Braunschweig. Der weltweit bekannte Kriminalbiologe Mark Benecke äußert sich über den Fall Maddie McCann, die Suche am Tatort und seinen Besuch in Braunschweig.

Dr. Mark Benecke ist einer der weltweit bekanntesten und erfolgreichsten Kriminalbiologen. Als Spezialist für forensische Entomologie (Insektenkunde) wird er zu Fällen, Kongressen oder Schulungen in der ganzen Welt gerufen. Unter anderem hat er die Zähne von Hitler untersucht und Mumien der Kapuzinergruft von Palermo. In Braunschweig wird er bis heute vor allem mit dem Fall Geyer in Verbindung gebracht: Der Pastor wurde 1998 wegen Totschlags an seiner Frau verurteilt, an der Aufklärung des Falles war Benecke maßgeblich beteiligt, als er anhand an der Leiche gefundenen Fliegenmaden den Ablagezeitpunkt des Opfers bestimmte.
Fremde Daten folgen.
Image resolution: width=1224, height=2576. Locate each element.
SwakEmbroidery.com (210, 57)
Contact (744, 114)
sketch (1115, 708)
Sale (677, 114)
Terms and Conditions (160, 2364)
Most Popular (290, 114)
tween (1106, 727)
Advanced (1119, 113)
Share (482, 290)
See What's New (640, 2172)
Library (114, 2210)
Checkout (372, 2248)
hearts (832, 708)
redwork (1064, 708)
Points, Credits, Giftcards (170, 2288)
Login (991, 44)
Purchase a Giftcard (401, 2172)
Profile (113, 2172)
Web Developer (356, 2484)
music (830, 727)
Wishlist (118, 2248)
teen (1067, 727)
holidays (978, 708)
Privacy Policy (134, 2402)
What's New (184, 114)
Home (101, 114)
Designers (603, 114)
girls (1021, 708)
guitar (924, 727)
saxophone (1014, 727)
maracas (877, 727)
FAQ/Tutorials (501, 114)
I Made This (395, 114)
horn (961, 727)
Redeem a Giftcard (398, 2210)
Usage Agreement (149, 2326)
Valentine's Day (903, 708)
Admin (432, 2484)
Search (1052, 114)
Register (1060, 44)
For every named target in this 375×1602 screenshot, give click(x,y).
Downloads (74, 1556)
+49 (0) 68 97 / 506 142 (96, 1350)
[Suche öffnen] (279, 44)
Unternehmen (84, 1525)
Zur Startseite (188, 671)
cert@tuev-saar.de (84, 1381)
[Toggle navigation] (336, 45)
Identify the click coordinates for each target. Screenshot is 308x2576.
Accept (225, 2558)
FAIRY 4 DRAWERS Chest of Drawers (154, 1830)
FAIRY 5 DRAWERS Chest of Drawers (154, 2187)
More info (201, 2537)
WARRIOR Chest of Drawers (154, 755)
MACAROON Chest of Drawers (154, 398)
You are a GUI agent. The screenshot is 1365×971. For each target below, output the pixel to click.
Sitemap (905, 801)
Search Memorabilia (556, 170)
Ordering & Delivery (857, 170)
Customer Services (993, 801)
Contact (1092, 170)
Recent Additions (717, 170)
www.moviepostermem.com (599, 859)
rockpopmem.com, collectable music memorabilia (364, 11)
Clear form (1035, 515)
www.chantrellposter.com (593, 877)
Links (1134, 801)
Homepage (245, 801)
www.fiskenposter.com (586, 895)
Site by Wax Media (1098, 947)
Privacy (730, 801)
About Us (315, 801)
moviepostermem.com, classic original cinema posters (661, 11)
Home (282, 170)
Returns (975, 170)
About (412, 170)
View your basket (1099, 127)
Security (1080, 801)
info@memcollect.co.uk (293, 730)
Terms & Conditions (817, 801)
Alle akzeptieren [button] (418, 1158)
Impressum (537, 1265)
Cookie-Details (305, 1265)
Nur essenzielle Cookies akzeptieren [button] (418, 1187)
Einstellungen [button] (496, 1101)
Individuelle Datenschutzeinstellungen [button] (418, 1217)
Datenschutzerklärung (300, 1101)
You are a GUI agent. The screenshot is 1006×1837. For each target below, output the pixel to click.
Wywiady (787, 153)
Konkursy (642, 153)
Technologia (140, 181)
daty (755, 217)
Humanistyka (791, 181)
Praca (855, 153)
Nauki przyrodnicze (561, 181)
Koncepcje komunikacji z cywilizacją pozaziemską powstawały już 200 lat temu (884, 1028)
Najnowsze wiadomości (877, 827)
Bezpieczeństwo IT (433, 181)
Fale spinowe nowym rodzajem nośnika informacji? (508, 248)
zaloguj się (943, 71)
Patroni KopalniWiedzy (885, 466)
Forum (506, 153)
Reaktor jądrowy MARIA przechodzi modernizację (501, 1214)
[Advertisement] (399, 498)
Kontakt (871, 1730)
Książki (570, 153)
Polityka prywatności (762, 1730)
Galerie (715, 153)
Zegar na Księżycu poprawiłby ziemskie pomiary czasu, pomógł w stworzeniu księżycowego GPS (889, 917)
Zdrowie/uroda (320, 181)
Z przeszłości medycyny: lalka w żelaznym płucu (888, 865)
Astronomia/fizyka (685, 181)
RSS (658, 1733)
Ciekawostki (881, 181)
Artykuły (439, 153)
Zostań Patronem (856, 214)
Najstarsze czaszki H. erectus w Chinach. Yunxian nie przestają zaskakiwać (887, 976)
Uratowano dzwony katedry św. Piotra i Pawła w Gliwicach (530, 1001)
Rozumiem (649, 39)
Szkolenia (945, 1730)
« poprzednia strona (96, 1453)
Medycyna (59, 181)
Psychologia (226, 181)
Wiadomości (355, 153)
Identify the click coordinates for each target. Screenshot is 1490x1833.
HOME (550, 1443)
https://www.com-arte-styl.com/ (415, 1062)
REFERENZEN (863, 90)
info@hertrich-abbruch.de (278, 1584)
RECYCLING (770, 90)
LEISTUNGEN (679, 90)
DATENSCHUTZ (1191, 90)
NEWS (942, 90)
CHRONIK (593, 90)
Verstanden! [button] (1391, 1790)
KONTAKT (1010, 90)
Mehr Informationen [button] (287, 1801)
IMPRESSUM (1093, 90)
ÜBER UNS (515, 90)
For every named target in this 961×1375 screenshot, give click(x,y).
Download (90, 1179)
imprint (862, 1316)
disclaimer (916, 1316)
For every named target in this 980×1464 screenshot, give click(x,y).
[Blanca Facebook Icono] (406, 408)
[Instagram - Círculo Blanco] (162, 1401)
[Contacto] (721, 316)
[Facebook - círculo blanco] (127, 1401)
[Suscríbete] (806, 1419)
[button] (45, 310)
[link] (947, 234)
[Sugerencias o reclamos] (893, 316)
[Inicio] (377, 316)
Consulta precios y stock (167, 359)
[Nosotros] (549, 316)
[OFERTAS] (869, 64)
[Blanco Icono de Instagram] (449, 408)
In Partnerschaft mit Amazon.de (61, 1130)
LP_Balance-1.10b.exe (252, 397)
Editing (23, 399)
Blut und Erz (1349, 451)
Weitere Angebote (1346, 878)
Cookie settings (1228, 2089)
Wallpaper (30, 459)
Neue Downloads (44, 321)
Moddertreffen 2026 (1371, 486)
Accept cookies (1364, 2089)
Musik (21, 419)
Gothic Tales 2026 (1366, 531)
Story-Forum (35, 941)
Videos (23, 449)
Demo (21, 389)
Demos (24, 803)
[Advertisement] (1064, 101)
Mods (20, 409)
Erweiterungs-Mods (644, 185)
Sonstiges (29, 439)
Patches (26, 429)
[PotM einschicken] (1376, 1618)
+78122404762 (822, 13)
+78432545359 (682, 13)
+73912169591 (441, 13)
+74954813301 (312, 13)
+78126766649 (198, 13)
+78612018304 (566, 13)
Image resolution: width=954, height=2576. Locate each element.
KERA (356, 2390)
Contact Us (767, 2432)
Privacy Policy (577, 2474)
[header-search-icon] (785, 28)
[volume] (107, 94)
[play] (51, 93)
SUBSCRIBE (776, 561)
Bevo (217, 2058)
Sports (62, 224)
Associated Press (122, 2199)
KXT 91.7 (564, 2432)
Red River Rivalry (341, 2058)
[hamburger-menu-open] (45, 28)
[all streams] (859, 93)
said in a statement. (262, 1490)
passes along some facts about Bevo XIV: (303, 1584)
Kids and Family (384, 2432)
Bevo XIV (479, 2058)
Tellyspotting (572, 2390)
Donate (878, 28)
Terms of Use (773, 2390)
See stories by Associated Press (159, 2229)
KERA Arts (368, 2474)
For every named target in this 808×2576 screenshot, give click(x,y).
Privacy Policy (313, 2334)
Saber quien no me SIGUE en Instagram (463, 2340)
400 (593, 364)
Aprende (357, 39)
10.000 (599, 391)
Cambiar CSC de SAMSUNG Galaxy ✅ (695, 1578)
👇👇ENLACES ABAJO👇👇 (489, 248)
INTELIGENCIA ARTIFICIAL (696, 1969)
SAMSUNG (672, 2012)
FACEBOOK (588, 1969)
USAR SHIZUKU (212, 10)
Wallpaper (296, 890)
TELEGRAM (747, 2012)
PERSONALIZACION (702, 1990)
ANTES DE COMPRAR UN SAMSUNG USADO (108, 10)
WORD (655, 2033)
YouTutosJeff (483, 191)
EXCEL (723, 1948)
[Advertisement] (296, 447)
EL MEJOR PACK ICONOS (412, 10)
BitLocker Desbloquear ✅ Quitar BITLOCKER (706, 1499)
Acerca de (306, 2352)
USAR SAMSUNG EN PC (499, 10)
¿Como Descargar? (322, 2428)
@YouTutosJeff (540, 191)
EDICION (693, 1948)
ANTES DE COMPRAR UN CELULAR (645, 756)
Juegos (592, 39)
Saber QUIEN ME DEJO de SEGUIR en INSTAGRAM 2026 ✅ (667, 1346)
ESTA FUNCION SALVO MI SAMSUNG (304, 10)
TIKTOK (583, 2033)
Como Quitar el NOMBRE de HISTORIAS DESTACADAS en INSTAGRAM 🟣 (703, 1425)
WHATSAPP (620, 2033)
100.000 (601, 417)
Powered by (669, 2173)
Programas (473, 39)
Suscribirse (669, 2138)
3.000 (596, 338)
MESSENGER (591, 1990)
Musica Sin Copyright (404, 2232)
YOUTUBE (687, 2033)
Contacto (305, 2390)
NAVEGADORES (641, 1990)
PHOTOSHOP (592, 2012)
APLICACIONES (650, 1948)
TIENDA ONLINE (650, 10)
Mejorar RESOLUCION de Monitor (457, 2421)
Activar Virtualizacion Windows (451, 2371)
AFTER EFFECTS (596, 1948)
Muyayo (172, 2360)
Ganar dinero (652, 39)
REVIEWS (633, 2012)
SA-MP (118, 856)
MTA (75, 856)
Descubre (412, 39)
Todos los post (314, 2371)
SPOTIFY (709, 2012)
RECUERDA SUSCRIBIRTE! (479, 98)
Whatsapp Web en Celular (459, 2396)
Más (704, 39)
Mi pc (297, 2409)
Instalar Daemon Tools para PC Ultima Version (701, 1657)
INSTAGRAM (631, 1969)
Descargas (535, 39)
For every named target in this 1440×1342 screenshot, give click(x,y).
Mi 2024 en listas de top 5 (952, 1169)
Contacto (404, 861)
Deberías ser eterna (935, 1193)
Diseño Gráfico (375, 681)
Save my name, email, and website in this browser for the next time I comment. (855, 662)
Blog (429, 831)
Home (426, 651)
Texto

Am Dienstag wird Benecke das Leibniz-Institut DSMZ in Braunschweig besuchen – die deutsche Sammlung von Mikroorganismen und Zellkulturen. Im Vorfeld äußert sich der 49-Jährige im Interview über den Fall Maddie McCann, die Spurensuche am Tatort und seine Beziehungen zu Braunschweig.

Die Prozessberichterstattung gegen den 43-jährigen Verdächtigen finden Sie hier:

Herr Benecke, Ihr Spezialgebiet sind ja Fälle am Rande des Möglichen. Kommen wir auf den Fall Maddie McCann zu sprechen, der gerade in unserer Region auf großes Interesse stößt, weil der mutmaßliche Täter zuletzt in Braunschweig gemeldet war. Was ist Ihnen durch den Kopf gegangen, als Sie gehört haben, dass der mögliche Täter nach so vielen Jahren gefunden ist?

Nichts Besonderes. Früher oder später kriegt man heute immer heraus, was passiert ist – entweder, weil Akten freigegeben werden oder DNA-Spuren vorliegen. Manchmal dauert es halt länger, bis ein Fall aufgeklärt ist. Mitunter auch Jahrhunderte. Der dritte Präsident der USA, Thomas Jefferson, der Verfasser der Unabhängigkeitserklärung, unterhielt zum Beispiel eine Liebesbeziehung mit einer dunkelhäutigen „Sklavin“. Dass aus dieser Beziehung Kinder hervorgegangen sind, hielt sich lange als Gerücht. Historikerinnen und Historiker versuchten vergeblich, das Geheimnis zu lüften – bis 1998 eine DNA-Analyse die Wahrheit zutage brachte. Das Ergebnis war, dass die Nachkommen dieser Kinder tatsächlich von Jefferson abstammen. Der Fall ist erst geklärt worden, als genetische Fingerabdrücke möglich waren.

Also ist es weder die Frage ob, sondern wann ein Verbrechen aufgeklärt werden kann?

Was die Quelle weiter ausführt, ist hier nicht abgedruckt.